━━ Data in this exercise

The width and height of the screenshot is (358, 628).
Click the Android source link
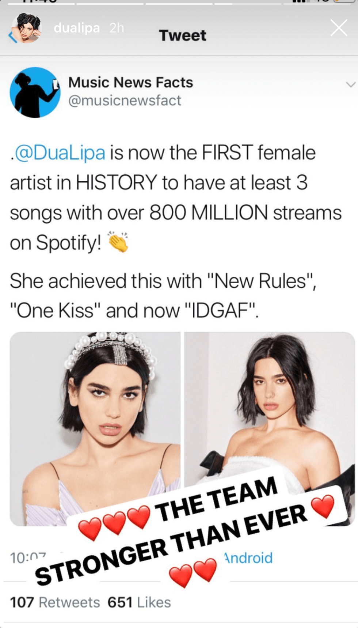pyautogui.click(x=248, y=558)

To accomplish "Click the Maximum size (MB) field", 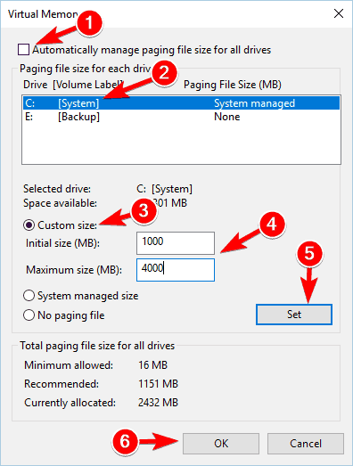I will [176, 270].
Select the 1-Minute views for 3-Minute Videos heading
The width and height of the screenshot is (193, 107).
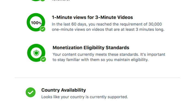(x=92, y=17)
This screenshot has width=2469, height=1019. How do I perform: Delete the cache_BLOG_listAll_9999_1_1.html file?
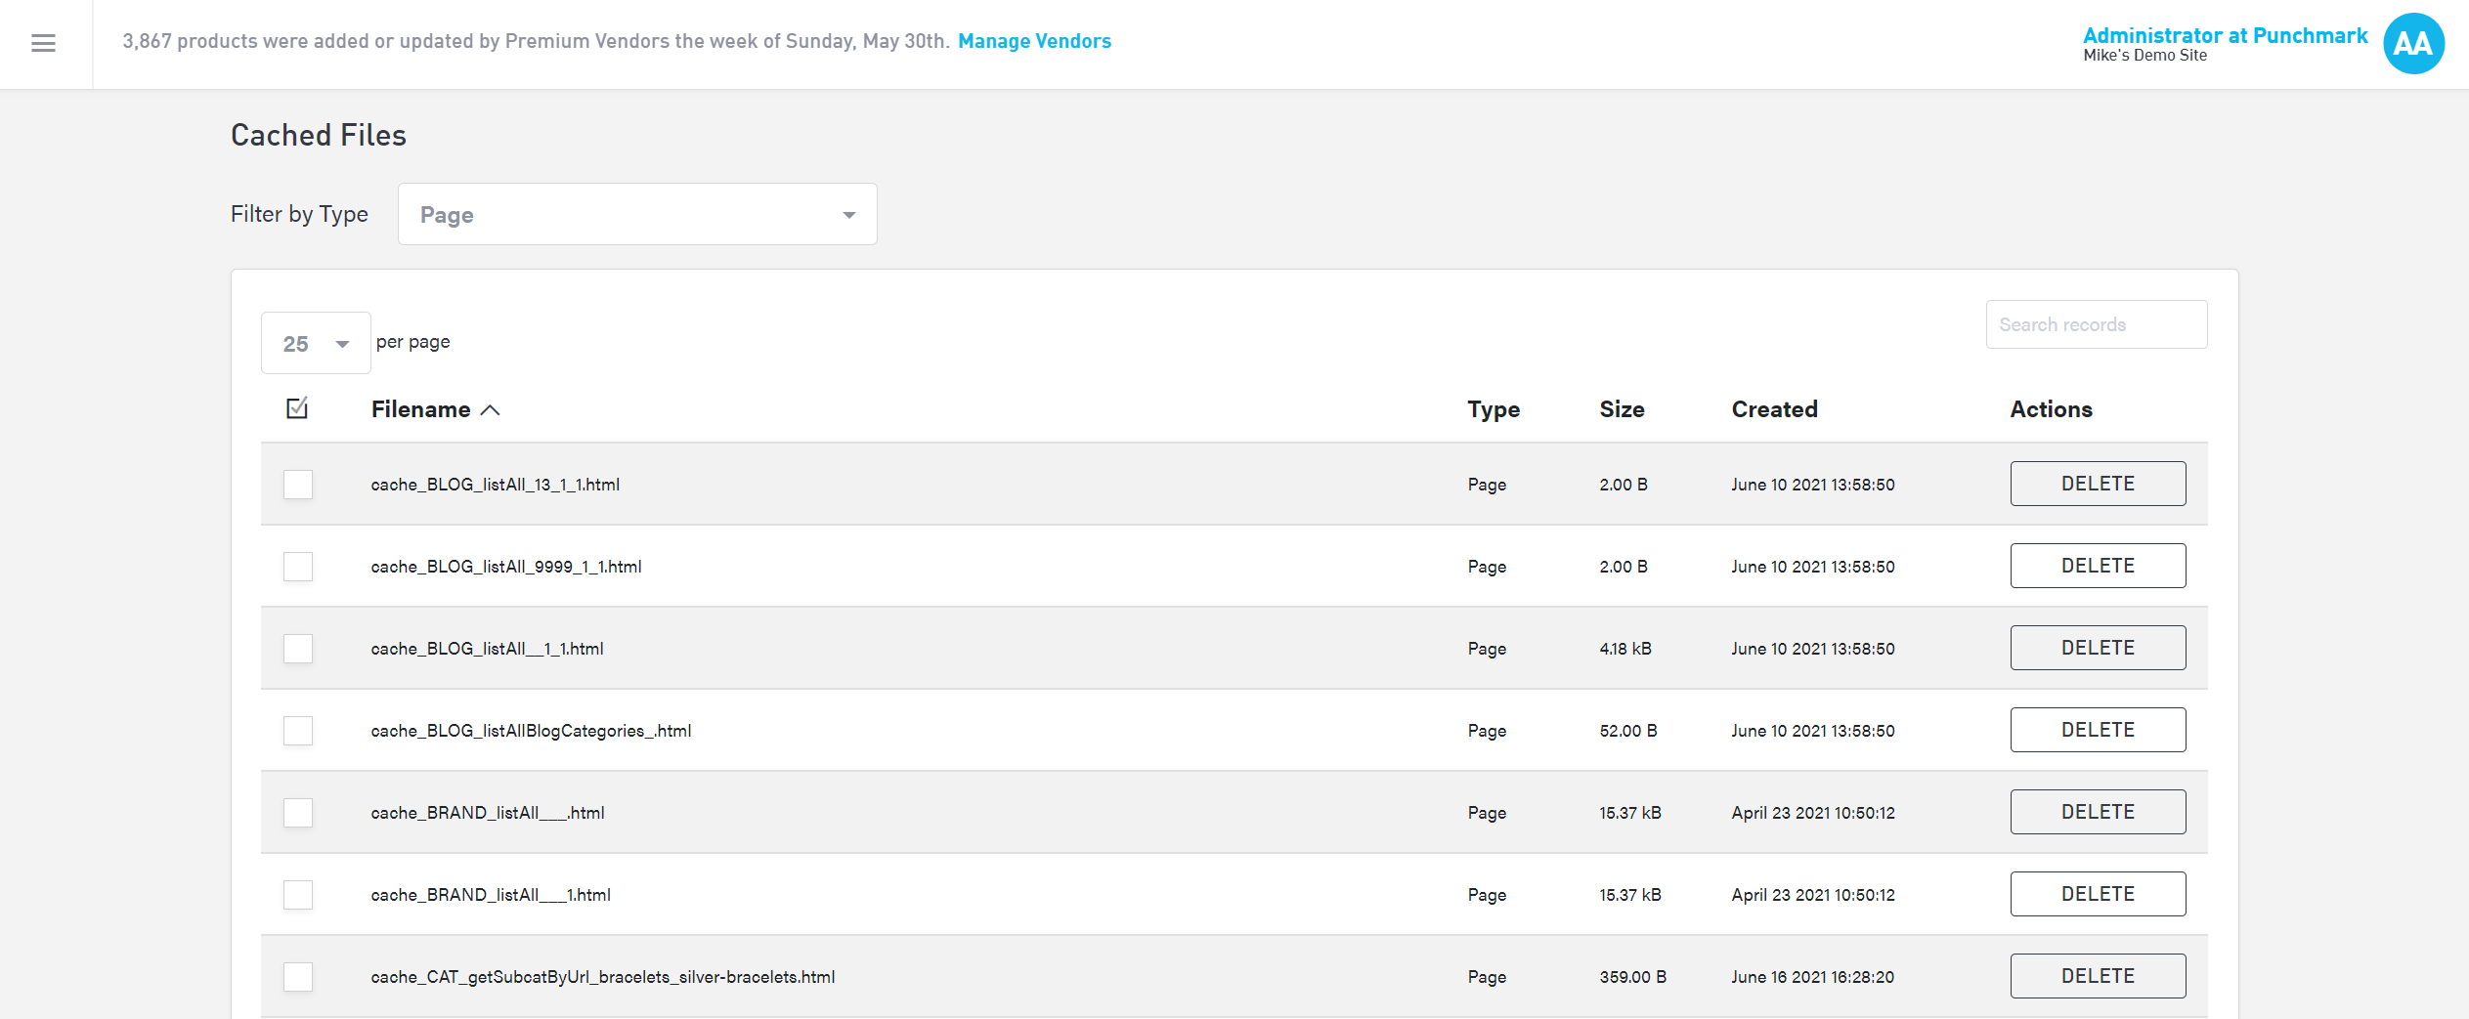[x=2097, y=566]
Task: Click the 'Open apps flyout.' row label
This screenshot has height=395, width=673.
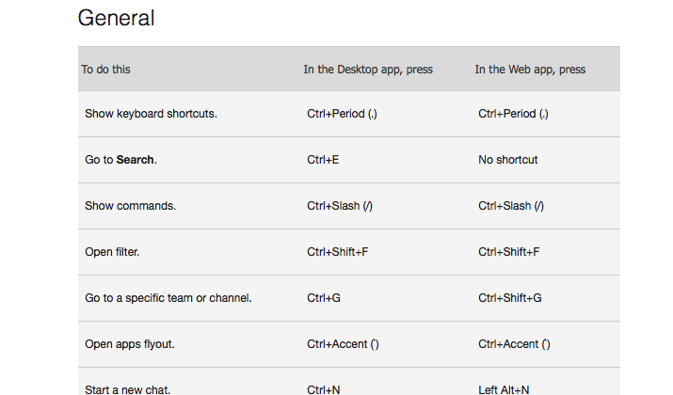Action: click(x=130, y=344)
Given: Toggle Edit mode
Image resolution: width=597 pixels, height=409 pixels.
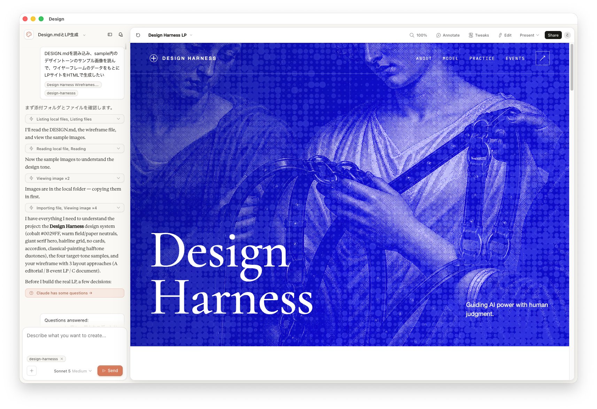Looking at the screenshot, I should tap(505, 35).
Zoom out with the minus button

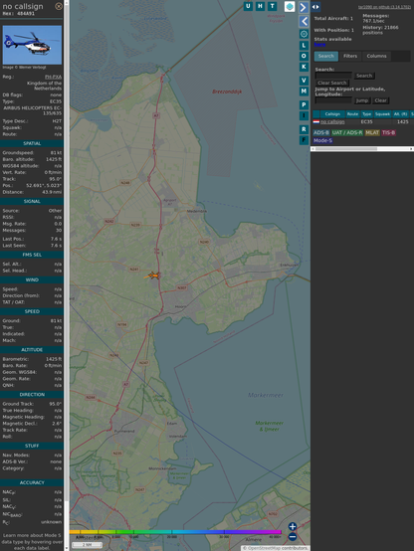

━━━━

Your task is to retype the lines running from the one that contains "Given: Toggle Edit mode" through the end of the records, and nothing else. Pictures are not part of the copy.

Given: Toggle Edit mode
Image resolution: width=597 pixels, height=409 pixels.
Looking at the screenshot, I should tap(505, 35).
Zoom out with the minus button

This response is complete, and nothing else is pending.